- The USDA report and Argentine weather issues gave oilseed market some lift
- Cash canola pricing benefited from rising futures and improved cash basis
- Chart patterns are behaving as though interim downside momentum of the past month is already exhausting
There was an interesting set of market variables helping increase the price of Winnipeg canola futures over the past week. As of Jan. 18, the nearby March canola contract has gained about $11. That's happened since the release of the United States Department of Agriculture report data Jan. 12. The price has survived a recent test down to psychological chart support around the $500 a tonne mark, which happens to be where the 200-day moving average resides. Strong canola crush margins and an Argentine weather-induced rally in Chicago soybean futures seemed to be the driver for rising canola futures today.
This week's top three canola news stories
1. Continuing USDA report reaction. Lower old crop U.S. soybean stocks with corresponding trade expectation that 2016-2017 bean carryout is closer to 350 million bushels, not the 420 million posted last week by USDA. The agency has begun its seasonal trimming of annual soybean carryout estimates to adjust previous overestimations of supply and underestimations of demand.
The combination of superior basis and futures strength should be viewed as any opportunity.
2. Soybean traders are expressing some sudden concern about the torrential rains seen in Argentina earlier in the week. This week, South American crop consultant Dr. Michael Cordonnier slashed his Argentine soybean crop peg by four million tonnes to 51 million tonnes, and that’s down from a season starting point of 57 million tonnes.
The associated thought then is a longer demand window for old crop U.S. origin soybeans in the coming weeks and months.

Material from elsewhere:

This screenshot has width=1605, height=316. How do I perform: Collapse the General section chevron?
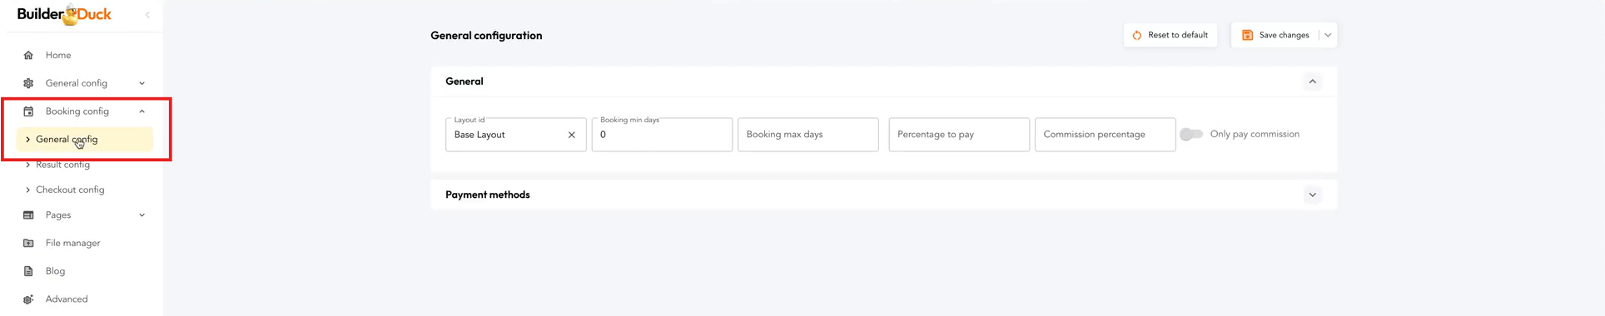tap(1313, 81)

3. Of interest is the depth of canola price specials being offered at delivery points across the Prairies recently. Several points like elevator and crusher have improved cash basis, even if temporary, by $7 to $15 a tonne, delivery often in March position, but will sprawl into April. The combination of rising futures and improved basis has enabled canola cash bids to rise with $11-plus per bushel opportunities back on the table.
The ability of the soybean market to rally abruptly since Jan. 12 suggests overall demand is still decent and sensitivity to any supply disruption threat, like that from Argentina, remains high.
Stronger canola basis in light of energetic futures is also supportive of the canola demand story, but higher pricing will encourage increased hedge pressure to limit the topside in the futures pit. We know crush margins are good. Chart patterns are behaving as though interim downside momentum of the past month is already exhausting.
At $510 a tonne on the March contract, canola is right at downtrend resistance, but bulls are touting the 200-day moving average held as support around $500 a tonne.
I don’t think we have cause to rocket to new highs, rather ebb and flow, but we are assigning higher odds that downward momentum (two-month prognosis) may be transitioning to sideways.
For growers behind in their canola cash sales, those who wished they would have done something before the previous month decline and know they must move canola in the coming two to three months (due to cash flow or ahead of spring thaw), this combination of superior basis and futures strength should be viewed as an opportunity.